Domanda

I'm trying to use Bootstrap 3's Typeahead script to auto populate an airport lookup.

This is the web service I am trying to use: http://airportcode.riobard.com/about#about

I've modified another working jsfiddle (original working source and array key commented out and replaced with new ones)

// instantiate the bloodhound suggestion engine
var airports = new Bloodhound({
    datumTokenizer: Bloodhound.tokenizers.obj.whitespace('value'),
    queryTokenizer: Bloodhound.tokenizers.whitespace,
    remote: {
        //url: 'http://api.themoviedb.org/3/search/movie?query=%QUERY&api_key=470fd2ec8853e25d2f8d86f685d2270e',
        url: 'http://airportcode.riobard.com/search?q=%QUERY&fmt=JSON',
        filter: function (airports) {
            return $.map(airports.results, function (airport) {
                return {
                    //value: airport.title
                    value: airport.name
                };
            });
        }
    }
});

// initialize the bloodhound suggestion engine
airports.initialize();

// instantiate the typeahead UI
$('.typeahead').typeahead(null, {
    name: 'airports',
    displayKey: 'value',
    source: airports.ttAdapter()
});

http://jsfiddle.net/UkB7u/109/

Not sure why it's not working, as far as I can tell it should work as is but it doesn't.

È stato utile?

Soluzione

The reason it's not working is because of the same-origin policy, a security policy that is implemented by all major browsers today which prevents the browser from being able to make requests to services that are hosted on a different domain. The way you can tell this is the case is by looking in your web browser's console. I'm seeing this error in Chrome's developer tools when trying to search for an airport code from your example fiddle:

XMLHttpRequest cannot load http://airportcode.riobard.com/search?q=ORD&fmt=JSON. No 'Access-Control-Allow-Origin' header is present on the requested resource. Origin 'http://fiddle.jshell.net' is therefore not allowed access. 

Note that the originating domain is fiddle.jshell.net, while the service you're trying to access is on the airportcode.riobard.com domain. Due to the same-origin policy, you won't be able to make requests from one to the other without jumping through some hoops.

For a more in-depth explanation of why the same-origin policy exists in the first place and why it's so important, see the answer here:

https://security.stackexchange.com/questions/8264/why-is-the-same-origin-policy-so-important

For some ideas on how you can circumvent the same origin policy, read here:

Ways to circumvent the same-origin policy

I can say that CORS isn't going to work without some cooperation from airportcode.riobard.com (it requires the server's response to include a specific HTTP header, Access-Control-Allow-Origin). JSONP or an iframe-based method could work, but both are kind of hacky, IMO.

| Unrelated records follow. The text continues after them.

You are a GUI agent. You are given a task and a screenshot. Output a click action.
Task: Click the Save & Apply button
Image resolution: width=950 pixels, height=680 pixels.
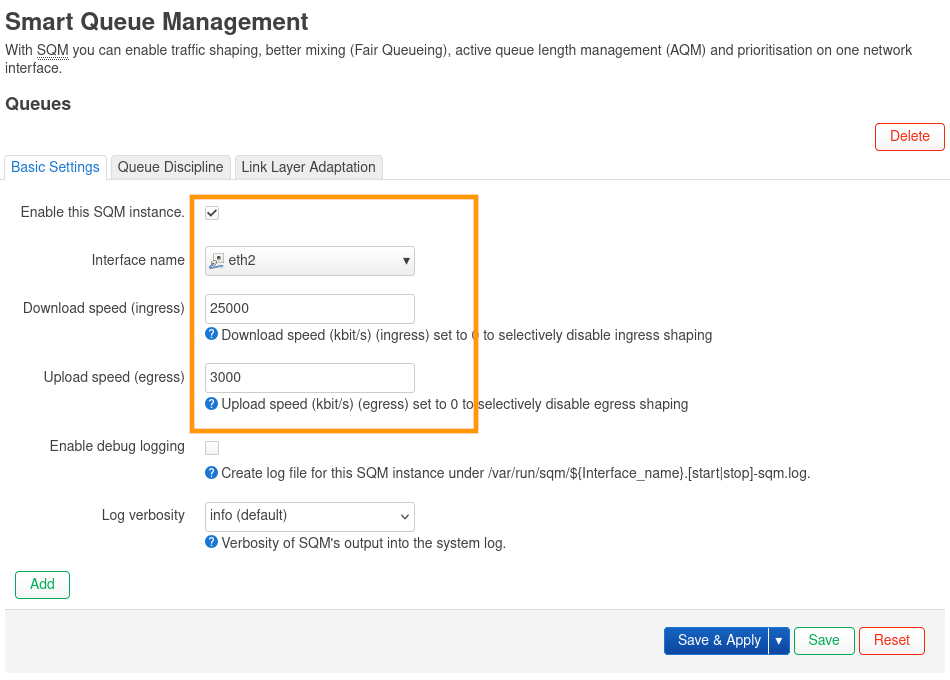pyautogui.click(x=718, y=641)
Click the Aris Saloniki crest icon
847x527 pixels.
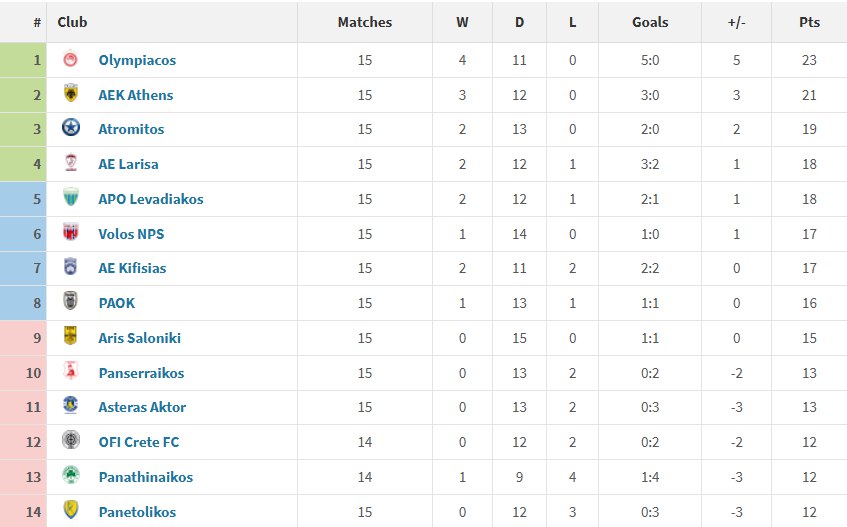point(70,338)
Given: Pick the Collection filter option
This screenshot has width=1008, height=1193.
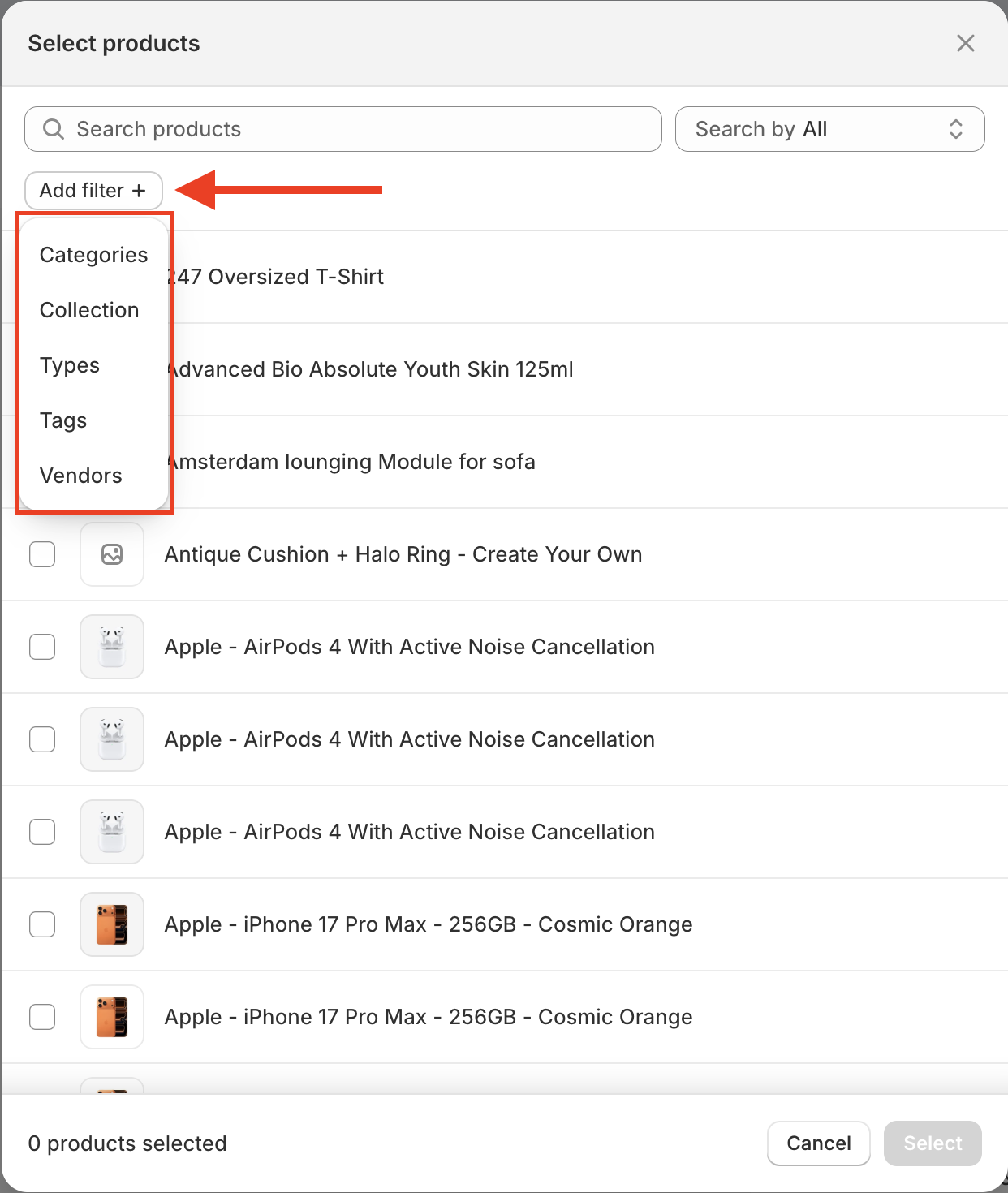Looking at the screenshot, I should point(89,310).
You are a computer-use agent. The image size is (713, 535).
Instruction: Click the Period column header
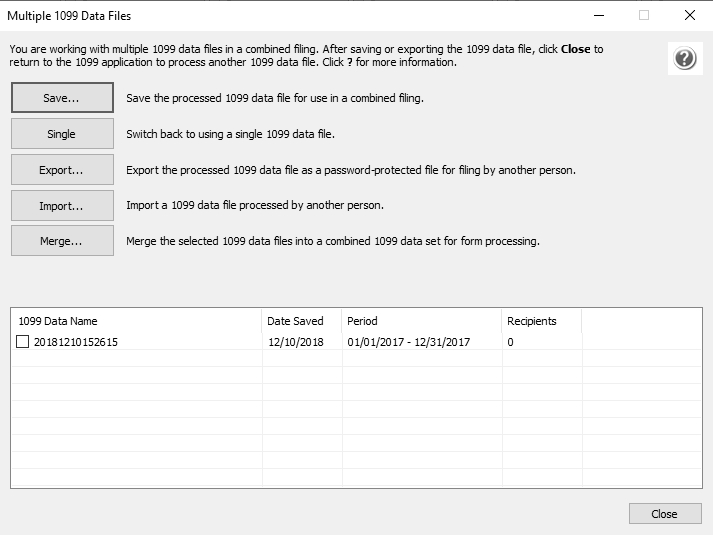tap(420, 321)
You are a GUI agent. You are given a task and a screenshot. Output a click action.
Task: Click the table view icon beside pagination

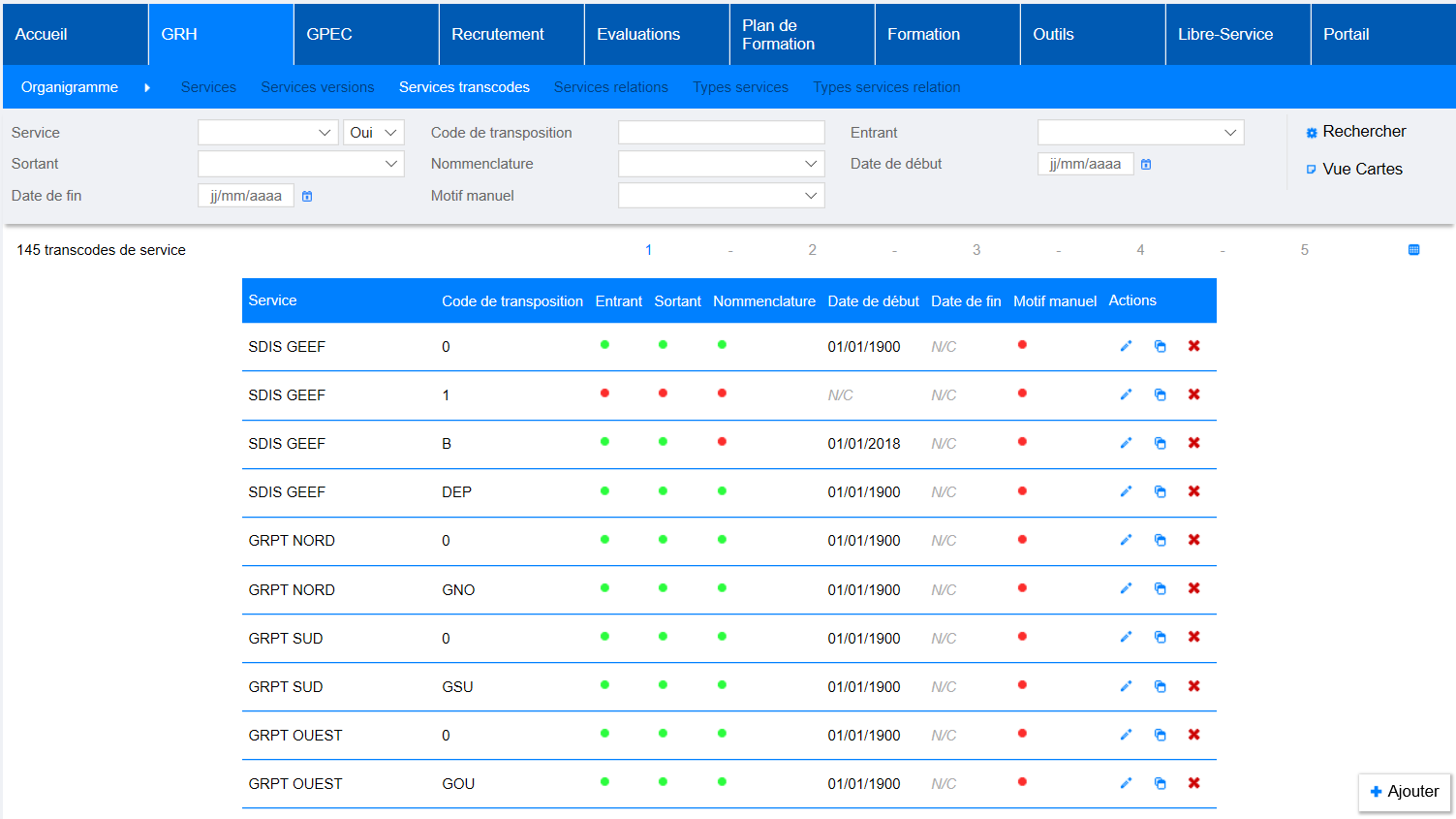[x=1413, y=250]
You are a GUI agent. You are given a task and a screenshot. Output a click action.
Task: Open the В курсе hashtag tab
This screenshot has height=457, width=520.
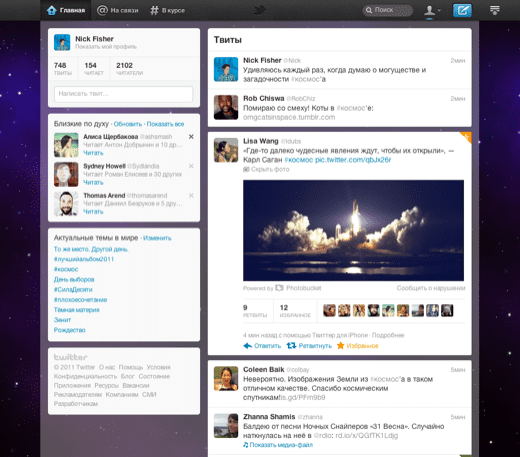167,10
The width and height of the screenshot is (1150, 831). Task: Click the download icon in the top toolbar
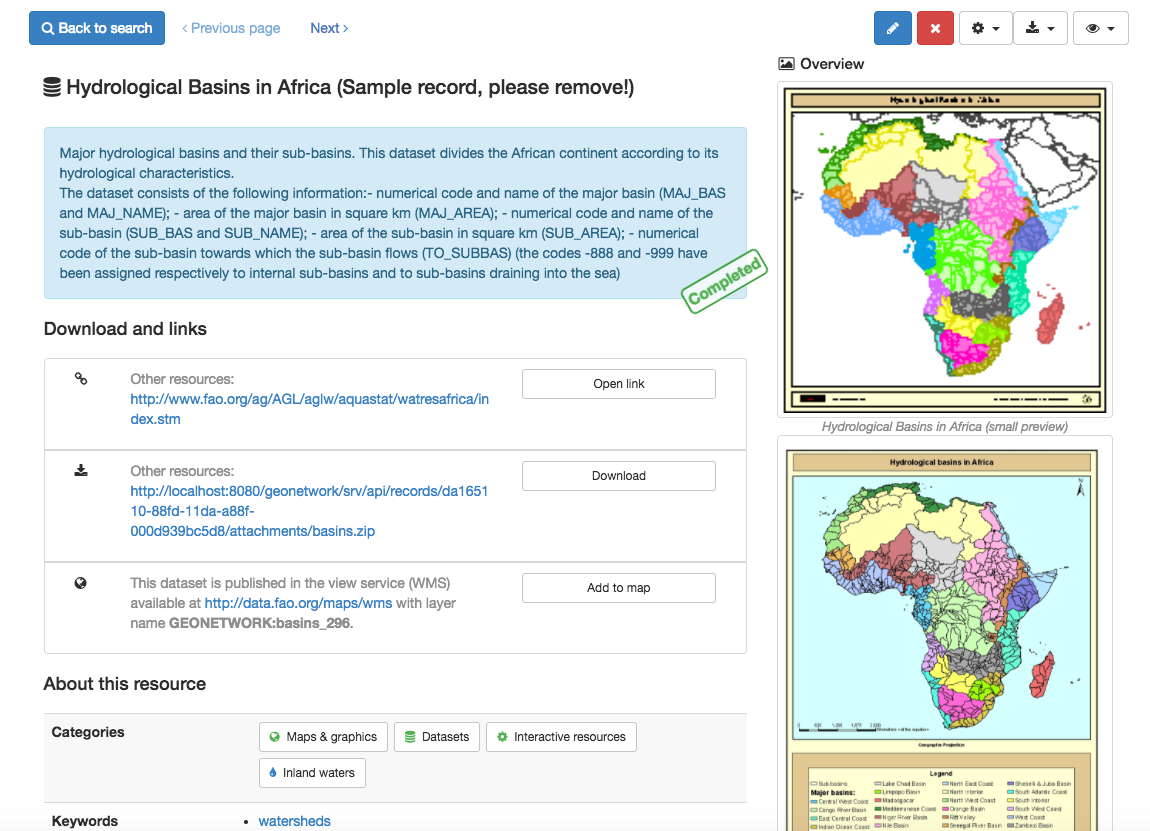click(1033, 28)
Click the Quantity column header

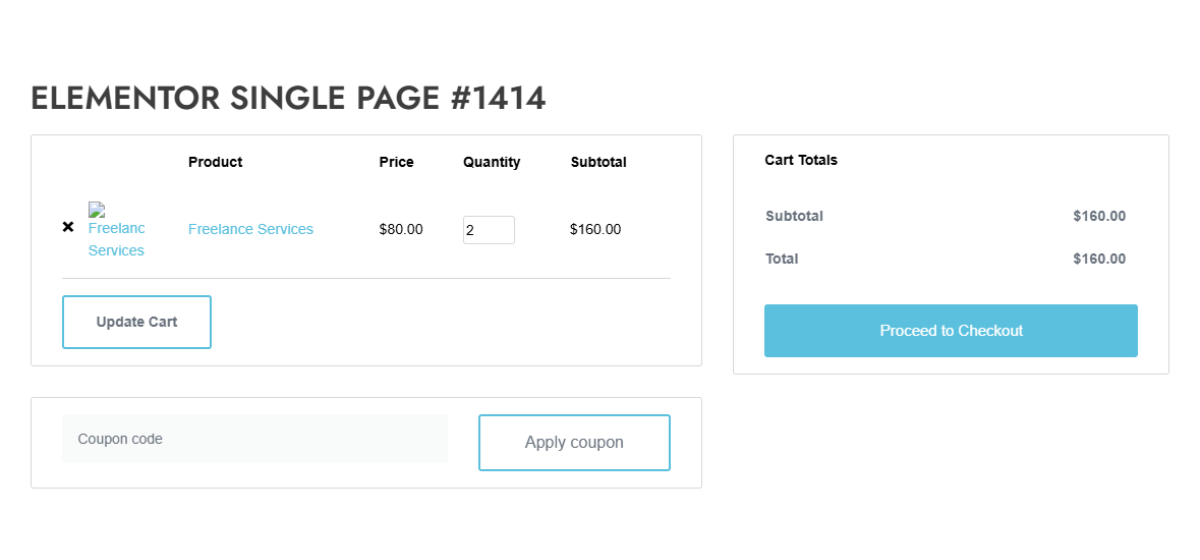(491, 162)
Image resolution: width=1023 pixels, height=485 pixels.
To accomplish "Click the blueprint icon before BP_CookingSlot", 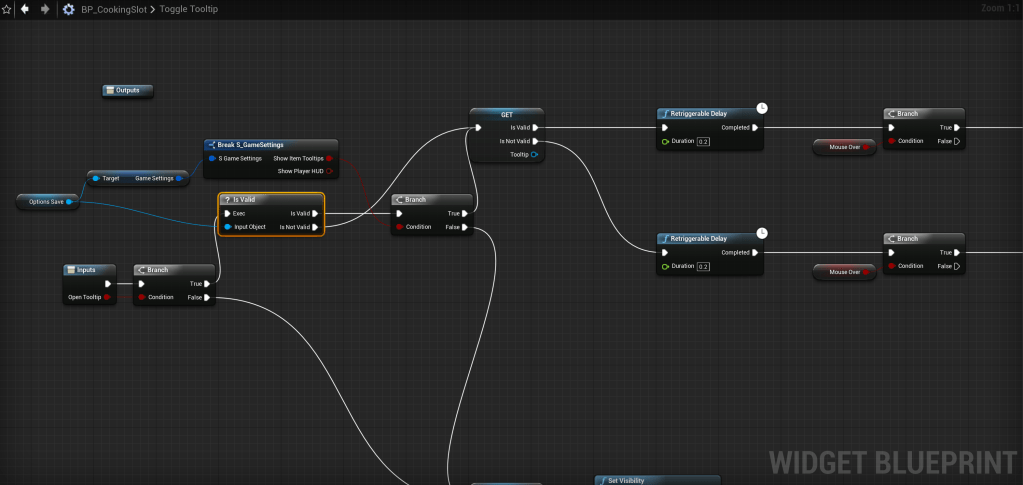I will [x=68, y=9].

The simplest way you could get around this is to create a "proxy" on your own server. That is, rather than communicating with this external service from your JavaScript code, you instead make HTTP calls to your own server and have it go fetch the data from the remote server. This works because the code running on your web server is not subject to the same-origin policy restrictions - only the client-side code is.